Lorsque l’on commencera à exproprier ces îlots, 850 personnes seront concernées, constate Charles Picqué. Soit 458 ménages dont 63 % de personnes isolées et 106 dossiers de CPAS. Une partie seulement pourra se reloger sans problème. Mais, pour les autres, il faudra encore trouver quelque 300 nouveaux logements et cela dans une perspective des plus contraignantes en raison du timing à respecter.
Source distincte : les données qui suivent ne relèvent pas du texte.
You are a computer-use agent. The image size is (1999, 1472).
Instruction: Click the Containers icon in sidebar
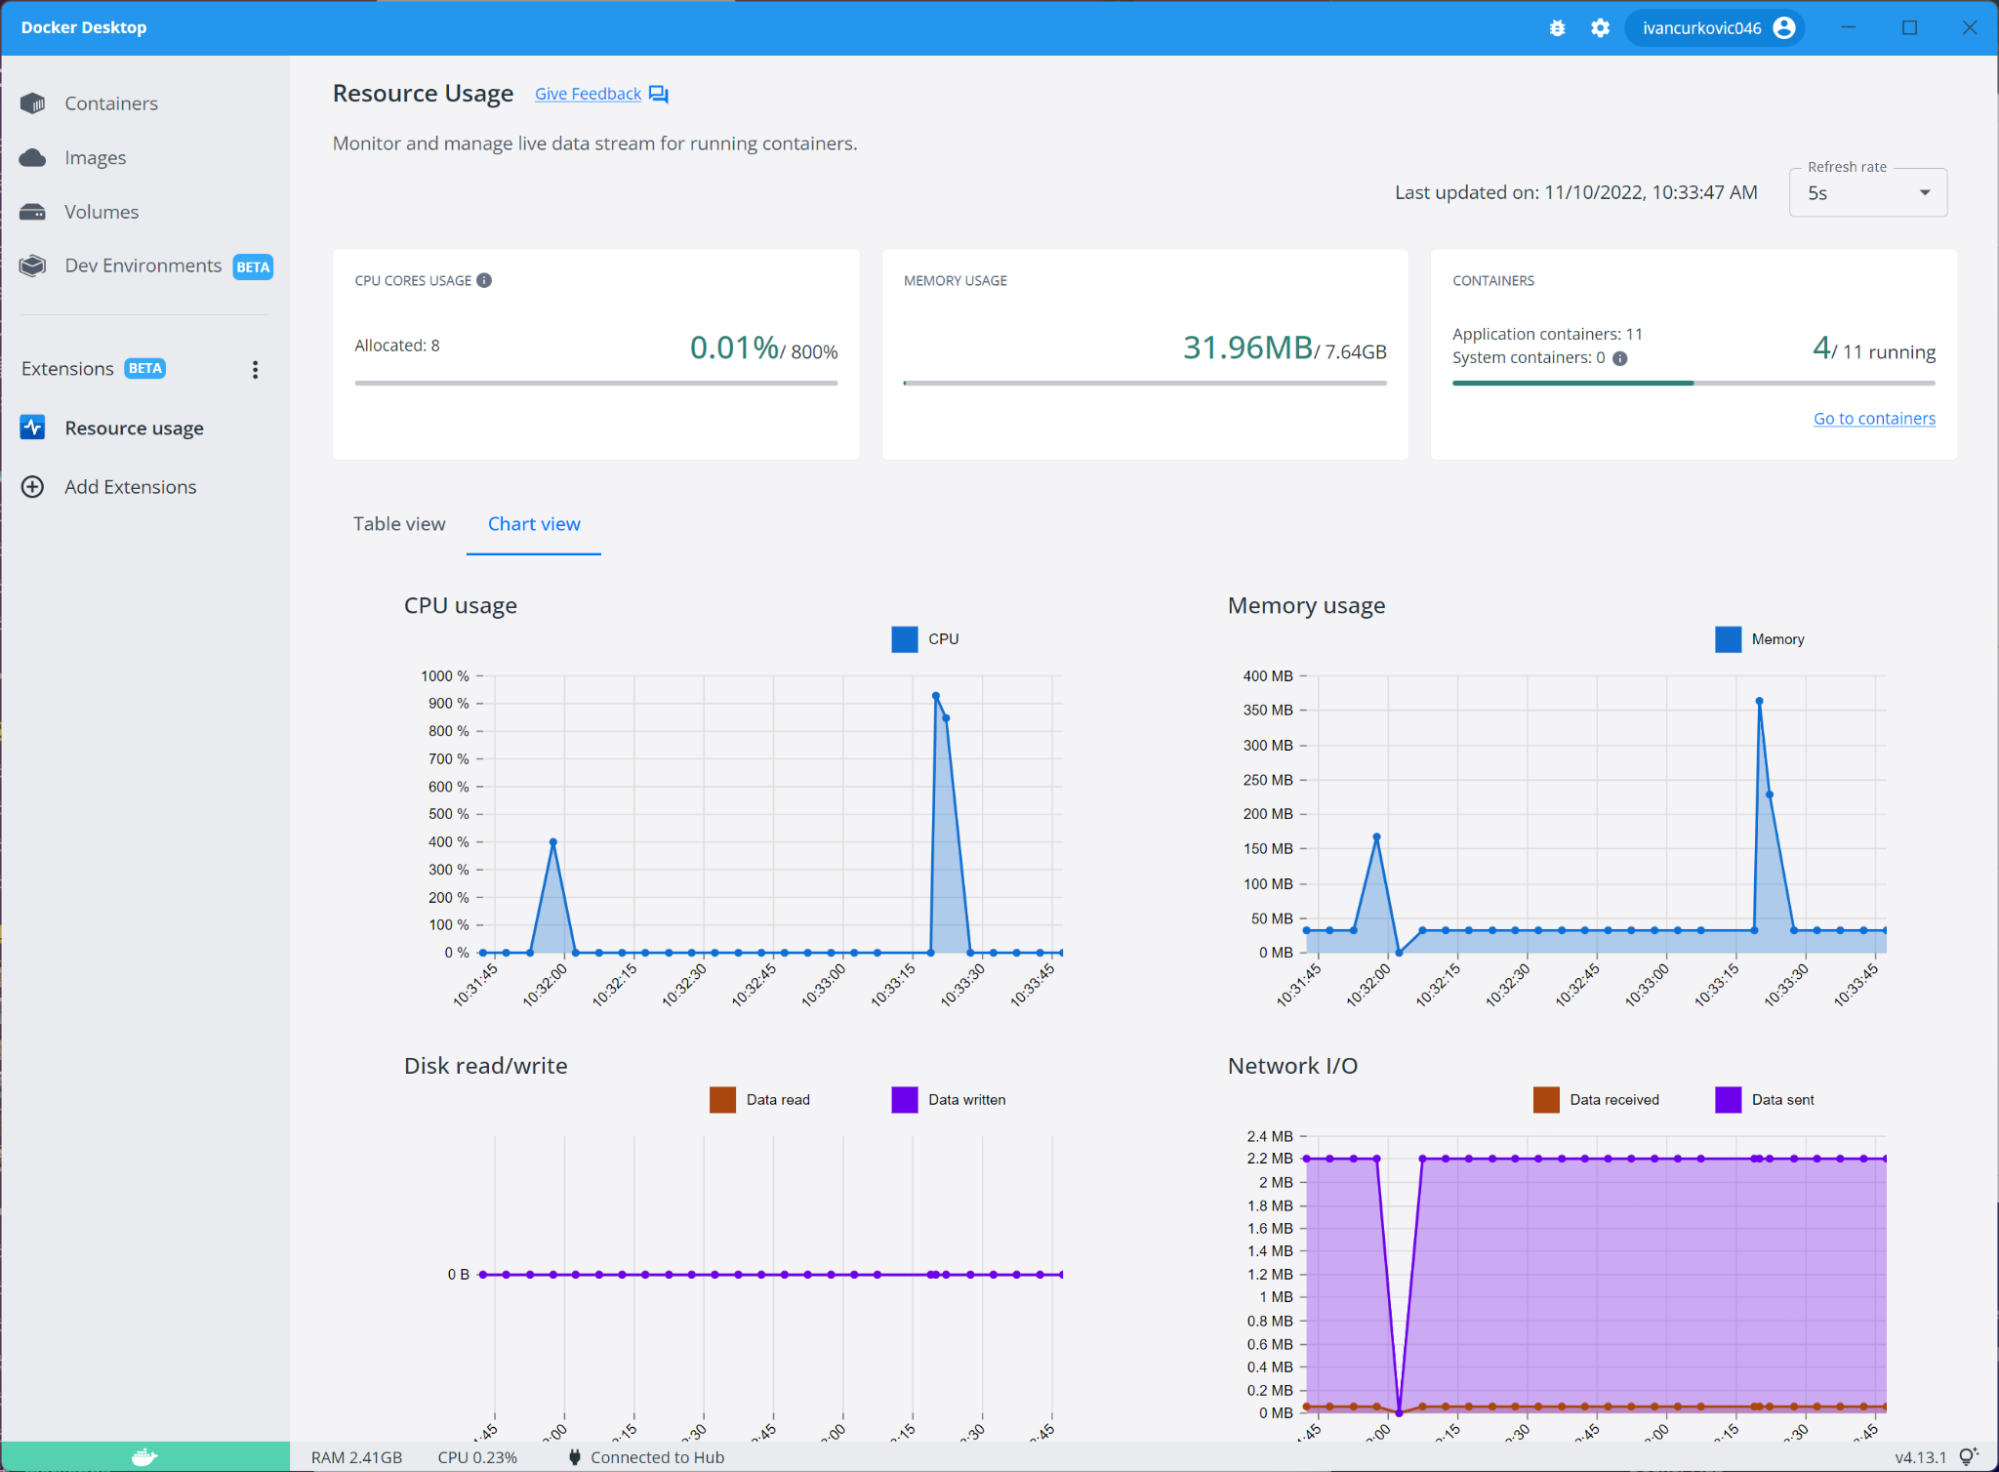tap(33, 102)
Pour cela, la commune s’est ménagée trois portes de sortie. Tout d’abord la création de 200 logements sur l’atelier de la Stib, avenue du Roi (pour autant que la Stib donne son accord). Un financement mixte (public-privé) permettrait d’assumer le coût des expropriations. Cent autres logements sont actuellement en cours de rénovation. Mais il s’agit là de logements moyens dont le loyer restera difficilement accessible aux familles expulsées dont les revenus sont très bas. C’est ici qu’interviendrait la troisième «porte de secours»: la taxe sur les bureaux.

Quatre-vingts pour cent des recettes pourraient être utilisées à la création d’un fonds d’aide aux personnes à reloger, explique Charles Picqué. Ce qui ferait environ 16 millions à répartir en primes pour des aides locatives de 80.000 F par an. Ce dossier est évidemment très lourd en terme de séquences: il faut obtenir des garanties du privé, se mettre en rapport avec la SNCB, etc. Ce que nous voulons éviter à tout prix, c’est le syndrome de la gare du Nord.